You can use `<<` to pipe backwards: `f(y) << x` is transformed to `f(x, y)`.

This can be useful as a sort of "inline do-notation":
```julia-repl
julia> write("hello.txt", "ignore this line\nkeep this line!");

julia> (
"hello.txt"
>> open()
<< (io -> io >>> readline() >> read(String))
>> uppercase()
)
"KEEP THIS LINE!"
```

You can instead just use regular do-notation:
```
julia> (
"hello.txt"
>> open() do io
io >>> readline() >> read(String)
end
>> uppercase()
)
"KEEP THIS LINE!"
```

### Recursive usage

The `@chevrons` macro works recursively, meaning you can wrap an entire module (or script
or function or any code block) and all `>>`/`>>>`/`<<` expressions will be converted.

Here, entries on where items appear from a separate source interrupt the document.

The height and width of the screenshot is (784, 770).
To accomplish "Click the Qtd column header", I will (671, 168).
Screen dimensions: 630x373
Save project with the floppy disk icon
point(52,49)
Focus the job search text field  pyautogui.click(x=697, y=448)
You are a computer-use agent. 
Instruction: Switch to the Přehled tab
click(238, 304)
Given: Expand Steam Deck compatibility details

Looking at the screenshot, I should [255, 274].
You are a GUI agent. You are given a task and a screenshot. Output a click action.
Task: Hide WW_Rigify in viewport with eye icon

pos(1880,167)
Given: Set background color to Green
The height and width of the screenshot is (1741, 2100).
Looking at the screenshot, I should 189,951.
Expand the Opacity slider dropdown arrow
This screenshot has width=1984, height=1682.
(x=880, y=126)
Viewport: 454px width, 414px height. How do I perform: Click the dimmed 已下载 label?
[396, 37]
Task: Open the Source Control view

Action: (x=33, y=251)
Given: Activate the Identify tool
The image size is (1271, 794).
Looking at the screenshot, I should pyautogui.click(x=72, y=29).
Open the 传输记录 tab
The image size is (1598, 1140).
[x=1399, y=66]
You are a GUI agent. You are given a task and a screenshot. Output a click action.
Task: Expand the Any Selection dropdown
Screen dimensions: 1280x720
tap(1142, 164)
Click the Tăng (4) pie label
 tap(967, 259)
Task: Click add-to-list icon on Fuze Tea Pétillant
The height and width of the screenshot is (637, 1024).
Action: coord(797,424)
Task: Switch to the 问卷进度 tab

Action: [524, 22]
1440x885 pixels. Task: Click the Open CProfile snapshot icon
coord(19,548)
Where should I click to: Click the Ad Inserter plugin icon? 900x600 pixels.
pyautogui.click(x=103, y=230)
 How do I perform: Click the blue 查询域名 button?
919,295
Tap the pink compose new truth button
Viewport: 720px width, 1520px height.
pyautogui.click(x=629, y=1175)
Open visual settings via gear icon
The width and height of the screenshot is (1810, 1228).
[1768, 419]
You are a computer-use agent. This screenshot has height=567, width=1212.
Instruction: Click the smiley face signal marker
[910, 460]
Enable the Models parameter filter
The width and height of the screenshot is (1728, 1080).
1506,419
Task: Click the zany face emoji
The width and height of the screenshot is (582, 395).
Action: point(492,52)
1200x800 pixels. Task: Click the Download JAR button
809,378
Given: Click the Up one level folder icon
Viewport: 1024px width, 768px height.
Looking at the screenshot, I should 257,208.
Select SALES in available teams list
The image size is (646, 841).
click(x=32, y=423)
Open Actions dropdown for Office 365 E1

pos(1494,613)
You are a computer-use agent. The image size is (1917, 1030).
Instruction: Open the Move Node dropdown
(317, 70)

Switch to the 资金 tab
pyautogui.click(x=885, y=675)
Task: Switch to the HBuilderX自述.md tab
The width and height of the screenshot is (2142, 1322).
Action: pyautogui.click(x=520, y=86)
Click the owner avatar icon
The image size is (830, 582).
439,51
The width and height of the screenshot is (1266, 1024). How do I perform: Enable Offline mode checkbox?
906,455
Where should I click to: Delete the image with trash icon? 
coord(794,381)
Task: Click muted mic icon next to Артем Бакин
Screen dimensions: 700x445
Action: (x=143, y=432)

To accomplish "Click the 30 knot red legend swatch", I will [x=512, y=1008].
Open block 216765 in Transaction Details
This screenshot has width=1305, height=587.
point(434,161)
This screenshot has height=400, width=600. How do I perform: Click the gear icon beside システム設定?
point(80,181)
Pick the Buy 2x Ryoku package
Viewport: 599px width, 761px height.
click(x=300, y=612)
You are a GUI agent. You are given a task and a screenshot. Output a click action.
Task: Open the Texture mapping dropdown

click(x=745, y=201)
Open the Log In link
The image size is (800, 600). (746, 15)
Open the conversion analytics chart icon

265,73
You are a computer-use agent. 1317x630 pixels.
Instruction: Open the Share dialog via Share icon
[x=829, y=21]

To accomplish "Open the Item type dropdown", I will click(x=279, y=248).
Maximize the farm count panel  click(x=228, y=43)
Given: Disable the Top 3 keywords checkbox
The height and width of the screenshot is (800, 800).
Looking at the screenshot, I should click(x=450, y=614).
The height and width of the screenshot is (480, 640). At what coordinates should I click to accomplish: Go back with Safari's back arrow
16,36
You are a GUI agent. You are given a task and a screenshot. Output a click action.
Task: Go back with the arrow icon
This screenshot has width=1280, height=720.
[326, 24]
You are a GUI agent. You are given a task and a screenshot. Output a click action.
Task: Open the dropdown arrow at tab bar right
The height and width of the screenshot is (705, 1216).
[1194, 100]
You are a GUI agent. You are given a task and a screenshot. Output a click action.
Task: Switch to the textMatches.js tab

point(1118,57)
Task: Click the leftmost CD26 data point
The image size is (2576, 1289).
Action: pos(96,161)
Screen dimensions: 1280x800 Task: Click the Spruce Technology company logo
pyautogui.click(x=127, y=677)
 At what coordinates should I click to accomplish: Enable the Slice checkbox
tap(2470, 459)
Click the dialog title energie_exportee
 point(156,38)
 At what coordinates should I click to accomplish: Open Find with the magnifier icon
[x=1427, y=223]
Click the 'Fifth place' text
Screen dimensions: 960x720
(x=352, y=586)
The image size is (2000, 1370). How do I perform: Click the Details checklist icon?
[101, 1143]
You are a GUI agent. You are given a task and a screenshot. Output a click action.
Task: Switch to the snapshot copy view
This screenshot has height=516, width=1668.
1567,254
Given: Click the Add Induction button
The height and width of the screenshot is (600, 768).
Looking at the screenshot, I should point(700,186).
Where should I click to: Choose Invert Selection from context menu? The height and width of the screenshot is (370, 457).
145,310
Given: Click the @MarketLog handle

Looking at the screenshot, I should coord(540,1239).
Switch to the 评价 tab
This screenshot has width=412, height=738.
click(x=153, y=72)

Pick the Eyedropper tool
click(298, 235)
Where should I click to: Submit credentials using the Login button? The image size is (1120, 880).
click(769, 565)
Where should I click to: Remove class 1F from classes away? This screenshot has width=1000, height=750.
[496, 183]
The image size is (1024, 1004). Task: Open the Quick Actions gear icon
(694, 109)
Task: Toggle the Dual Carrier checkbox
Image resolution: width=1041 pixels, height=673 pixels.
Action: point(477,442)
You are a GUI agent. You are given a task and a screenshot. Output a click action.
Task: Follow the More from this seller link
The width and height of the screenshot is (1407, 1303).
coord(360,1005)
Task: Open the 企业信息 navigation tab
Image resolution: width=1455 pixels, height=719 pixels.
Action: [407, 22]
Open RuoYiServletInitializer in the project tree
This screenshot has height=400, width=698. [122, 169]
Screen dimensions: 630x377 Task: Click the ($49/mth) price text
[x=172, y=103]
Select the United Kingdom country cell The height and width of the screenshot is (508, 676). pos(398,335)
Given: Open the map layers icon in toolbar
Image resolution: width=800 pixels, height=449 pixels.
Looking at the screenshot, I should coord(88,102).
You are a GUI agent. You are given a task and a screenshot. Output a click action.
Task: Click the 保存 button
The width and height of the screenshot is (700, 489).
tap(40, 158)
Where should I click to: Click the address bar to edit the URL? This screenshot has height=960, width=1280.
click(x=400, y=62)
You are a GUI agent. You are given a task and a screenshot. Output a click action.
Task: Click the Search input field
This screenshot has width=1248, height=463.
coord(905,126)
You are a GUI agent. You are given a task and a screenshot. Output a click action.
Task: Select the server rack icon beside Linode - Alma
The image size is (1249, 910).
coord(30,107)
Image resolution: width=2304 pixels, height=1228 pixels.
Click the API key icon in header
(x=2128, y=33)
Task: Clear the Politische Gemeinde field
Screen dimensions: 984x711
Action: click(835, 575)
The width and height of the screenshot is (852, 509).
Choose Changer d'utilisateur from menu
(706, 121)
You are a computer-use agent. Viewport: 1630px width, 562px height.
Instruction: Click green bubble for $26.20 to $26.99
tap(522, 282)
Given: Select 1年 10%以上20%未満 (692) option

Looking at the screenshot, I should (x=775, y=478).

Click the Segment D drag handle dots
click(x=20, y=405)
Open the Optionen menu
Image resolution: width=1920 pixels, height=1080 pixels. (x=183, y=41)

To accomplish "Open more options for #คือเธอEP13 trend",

For example here is the first example in this README converted to a script:

```julia
using Chevrons, DataFrames, TidierData

@chevrons begin
df = DataFrame(name=["John", "Sally", "Roger"], age=[54, 34, 79], children=[0, 2, 4])
df2 = df >> @filter(age > 40) >> @select(num_children=children, age)
df2 >> println("data:", _)
df2 >> size >> println("size:", _)
end
```

Or the data manipulation step can be encapsulated as a function like so:

```julia
@chevrons munge(df) = df >> @filter(age > 40) >> @select(num_children=children, age)
```

### Pro tips

#### Parentheses

If you surround your pipelines with parentheses then you can place each transformation
on a separate line for clarity. This also allows you to easily comment out individual
transformations.

```julia
@chevrons (
df
# >> @filter(age > 40)
>> @select(nchildren=children, age),
)
```

Or you can use `>>(x, y, z)` syntax instead of `x >> y >> z` like so:

```julia
@chevrons >>(
df,
# @filter(age > 40),
@select(nchildren=children, age),
)
```

#### Startup file

You can add the following lines to your `startup.jl` file (usually at
`~/.julia/config/startup.jl`) to enable Chevrons's REPL integration automatically:

```julia
if isinteractive()
try
using Chevrons
catch
@warn "Chevrons not available"
end
if @isdefined Chevrons
Chevrons.enable_repl()
end
end
```

Chevrons has no dependencies so is safe to add to your global environment - then it will
always be available at the REPL.

## API

See the docstrings for more help:
- `@chevrons ...`: Transform and execute the given code.
- `chevrons(expr)`: Transform the given expression.
- `Chevrons.enable_repl(on=true)`: Enable/disable the REPL integration.